The next important thing is to know the syntax for accessing these custom data.

Quite similar to the framework provided data where we did @tools:sample/fullnames, to access custom data, one would typically do - @sample/sample.json/data/name to access the name attribute, embedded within the data JSON array.

The general structure is: @sample / filename.json / data key / attribute

It’s worthy of note that it is possible to have JSON Arrays within the attributes depending on how your data hierarchy looks. Let’s say for instance, we want to define sample data for names, but we want long and short names, just to see how the layout will look when we have long names. Our sample data file could look like this:

  "comment": "Names data - names.json",
  "names": [
      "short_names": [
        { "name": "Amy" },
        { "name": "Joe" }
      "long_names": [
        { "name": "Oluwasegun" },
        { "name": "Constantine" }

If we want to access long_names we can do so as - @sample/names.json/names/long_names/name

Using Sample Data from the new Android Studio

Android Studio 3.2 now makes it a lot easier to use sample data. We can now see the available sample data and select them from the design view of Android Studio layout editor.

In the attributes window of the layout editor (typically on the extreme right hand side of the design view), there is a brush icon next to attributes that we can have design time attributes for.

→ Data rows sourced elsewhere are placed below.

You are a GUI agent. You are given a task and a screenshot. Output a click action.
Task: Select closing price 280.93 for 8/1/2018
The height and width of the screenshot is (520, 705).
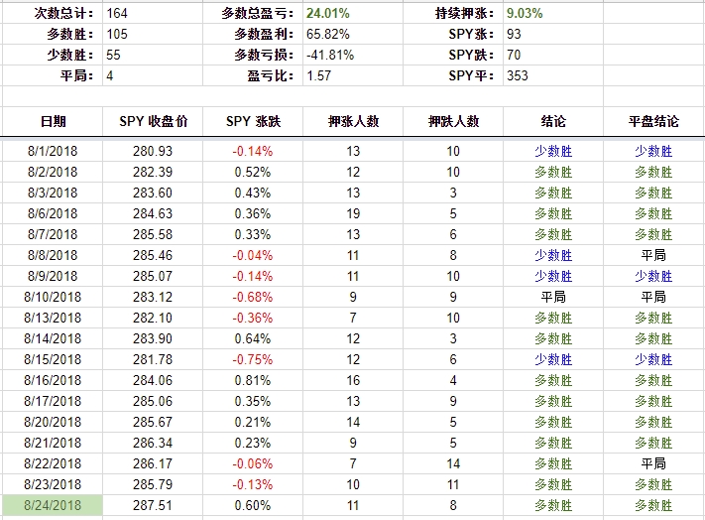coord(153,151)
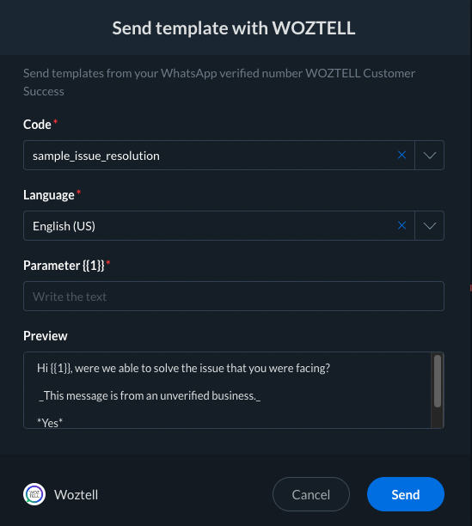Clear the sample_issue_resolution code selection
The height and width of the screenshot is (526, 472).
click(x=402, y=155)
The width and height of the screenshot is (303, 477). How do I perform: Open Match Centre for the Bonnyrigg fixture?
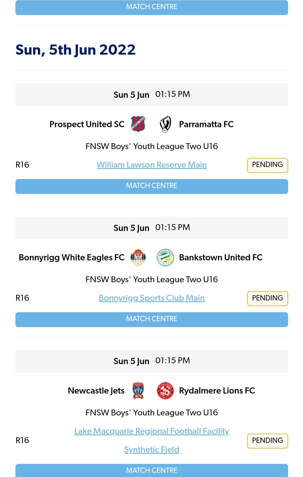(x=152, y=319)
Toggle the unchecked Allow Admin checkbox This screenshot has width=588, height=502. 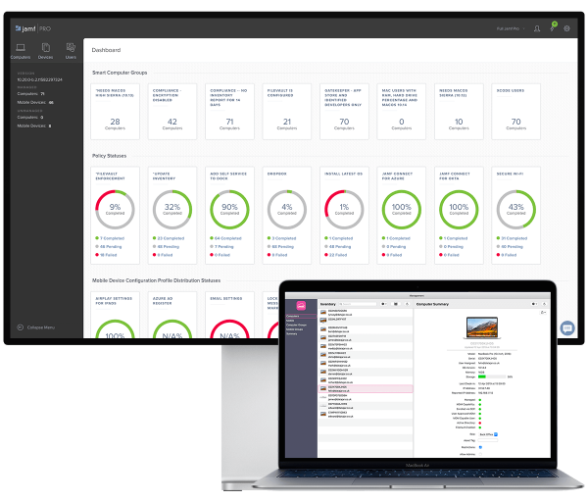click(480, 454)
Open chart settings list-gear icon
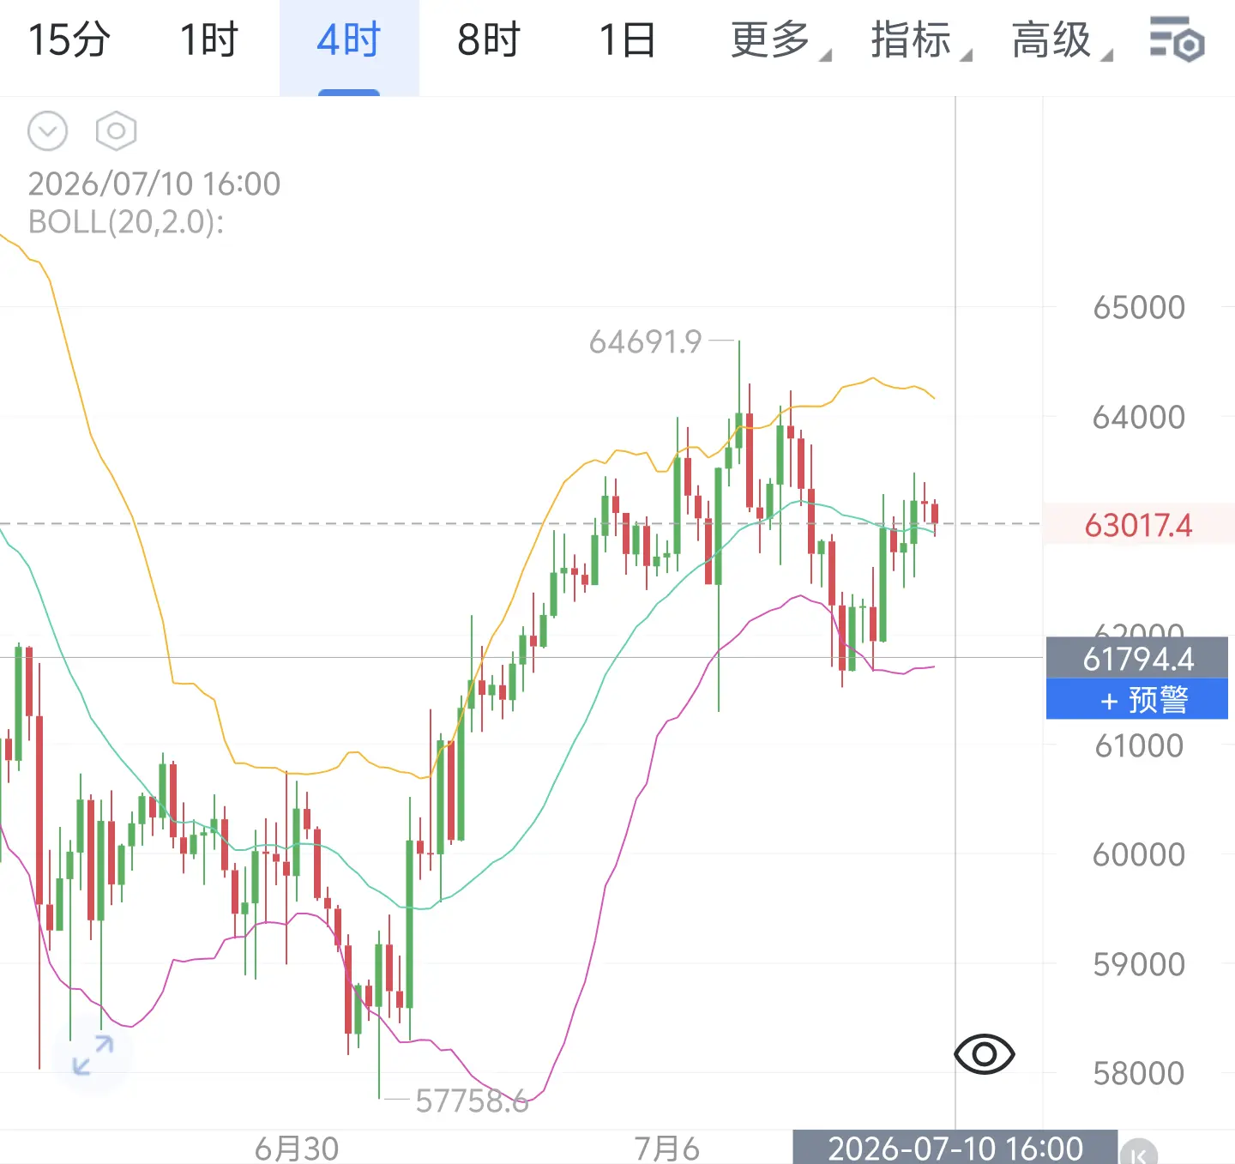 pos(1177,39)
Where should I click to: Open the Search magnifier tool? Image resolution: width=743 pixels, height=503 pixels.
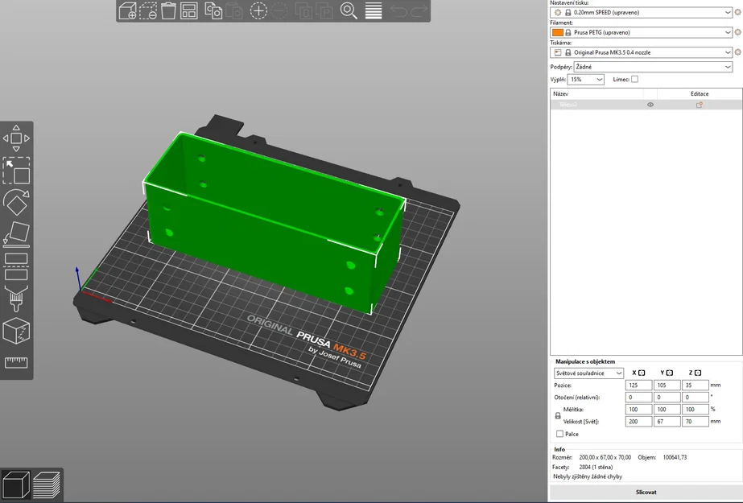pyautogui.click(x=349, y=10)
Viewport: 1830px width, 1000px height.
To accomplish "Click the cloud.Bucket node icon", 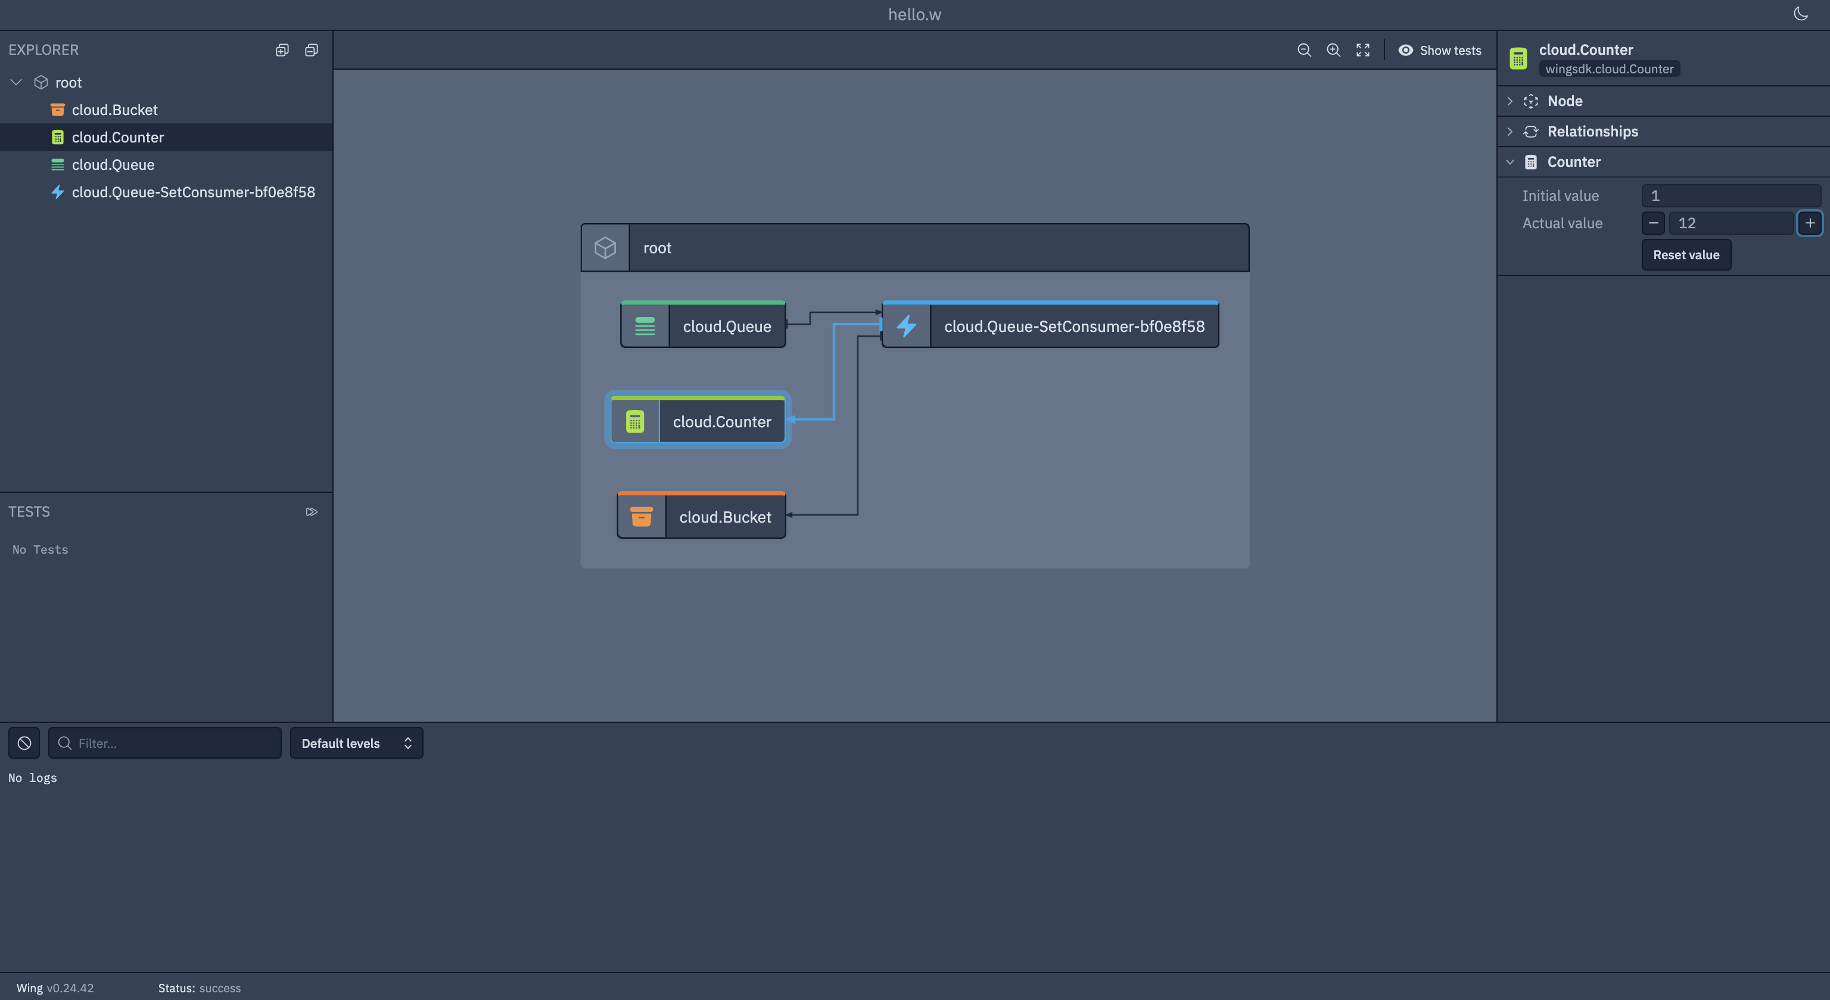I will pos(640,516).
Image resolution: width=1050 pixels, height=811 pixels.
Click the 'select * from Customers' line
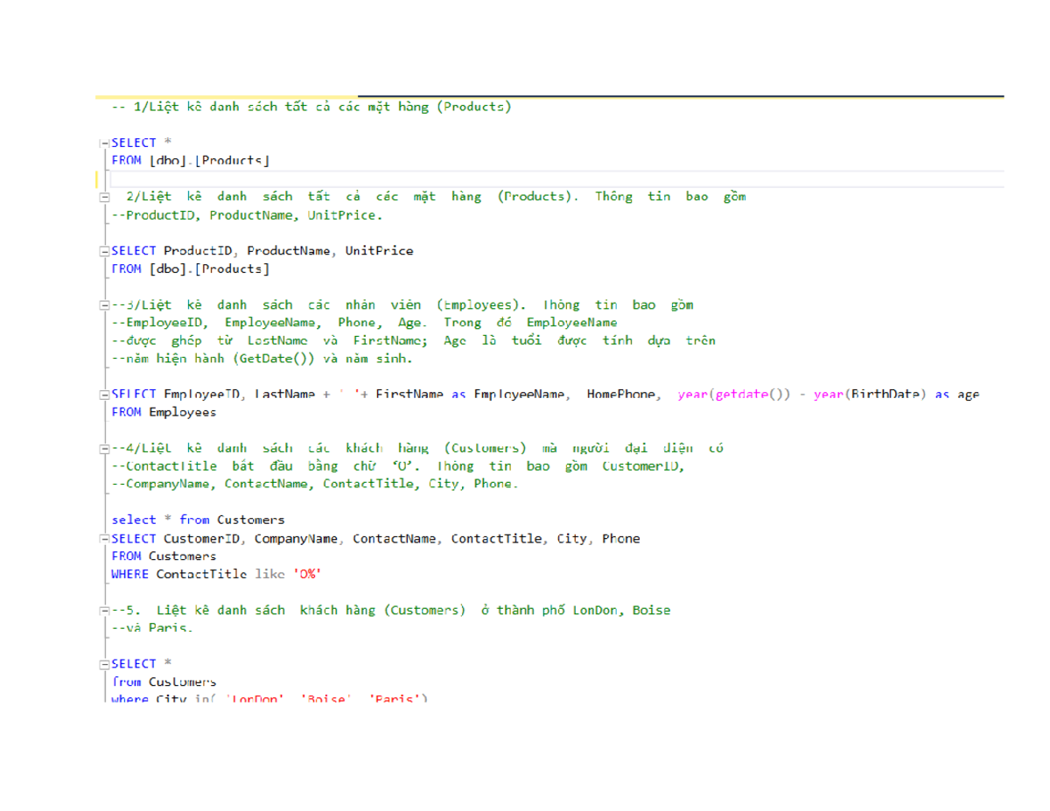pyautogui.click(x=198, y=520)
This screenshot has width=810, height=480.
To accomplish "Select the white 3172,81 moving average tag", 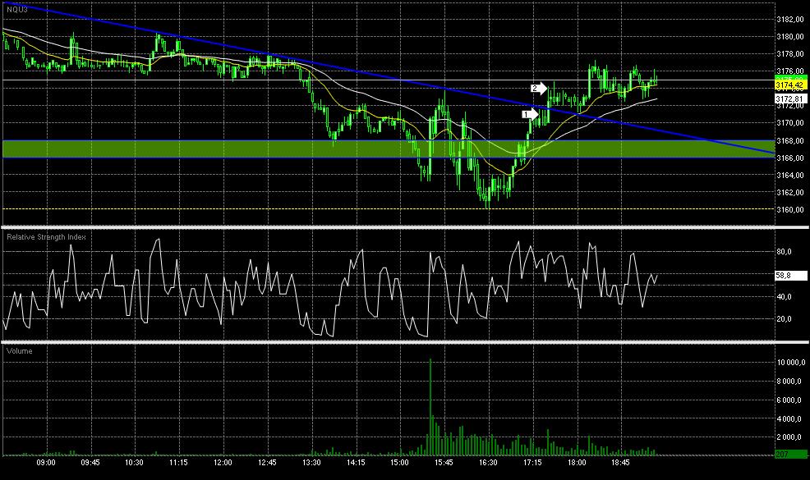I will coord(790,98).
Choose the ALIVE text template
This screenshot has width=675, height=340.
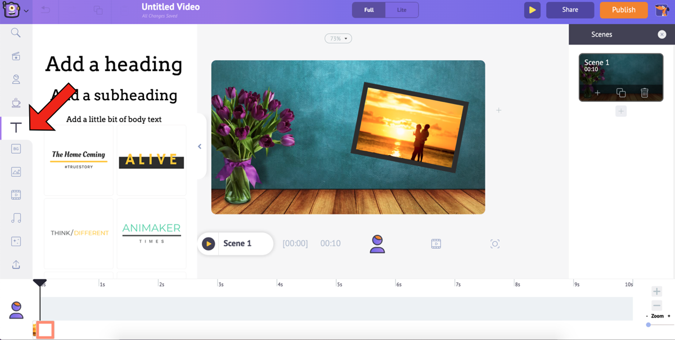[151, 160]
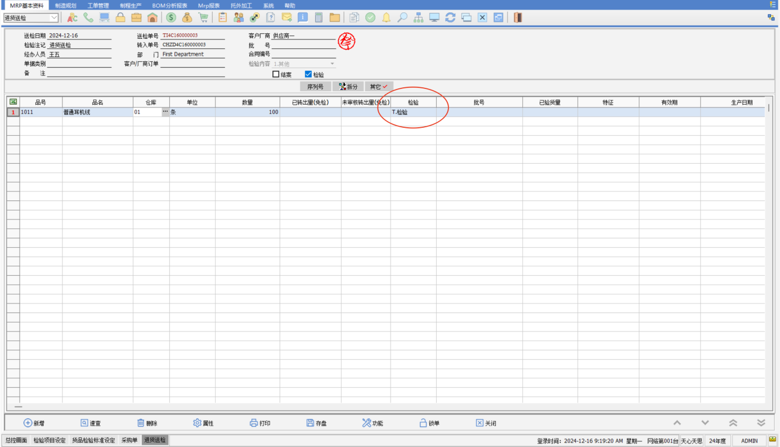This screenshot has height=447, width=780.
Task: Click the magnifying glass search icon
Action: point(402,17)
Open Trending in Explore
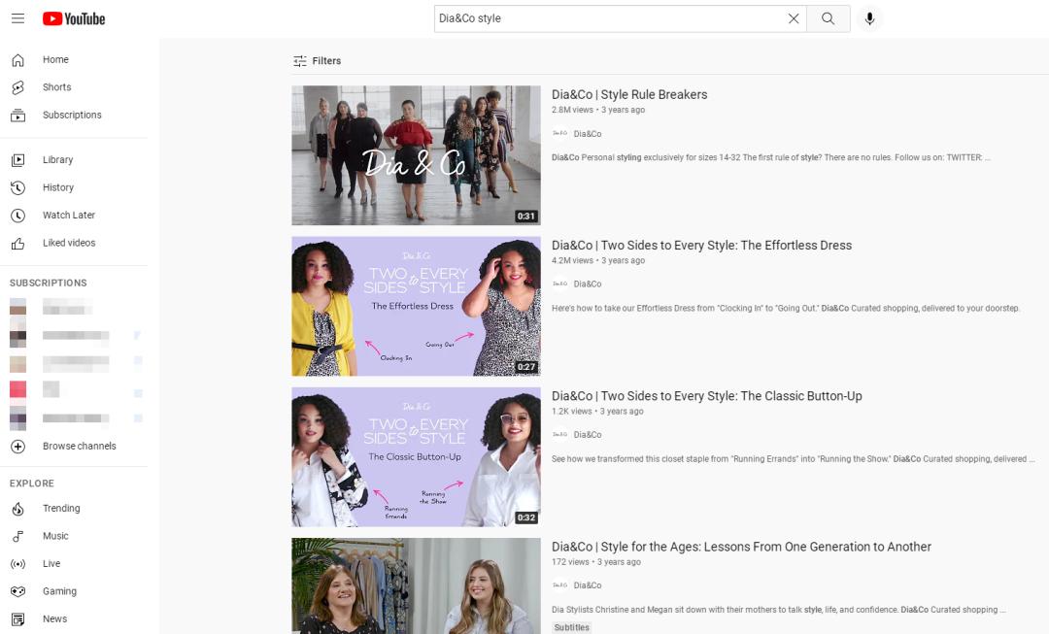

An example is the text attribute on TextViews, shown below:

Screenshot showing the text attribute

Clicking the button next to the field for text preview attribute, Android Studio pops out a dialog where we see all available sample data - both framework provided and custom sample data as seen in the screenshot below:

Dialog for selecting sample data (custom sample data are highlighted in colour green


In conclusion, I would like to leave with the following tips/takeaways -

  • Hardcoding data for preview works, but it doesn’t make the code look very nice. It is nice to use sample data as opposed to hardcoding it.
  • It’s nice to leverage the randomisation system, to randomise the data especially when previewing list views and recycler views.
  • Create your own sample data JSON files if you need more specific sample data.
  • View and select available sample data from Android Studio UI in the design view.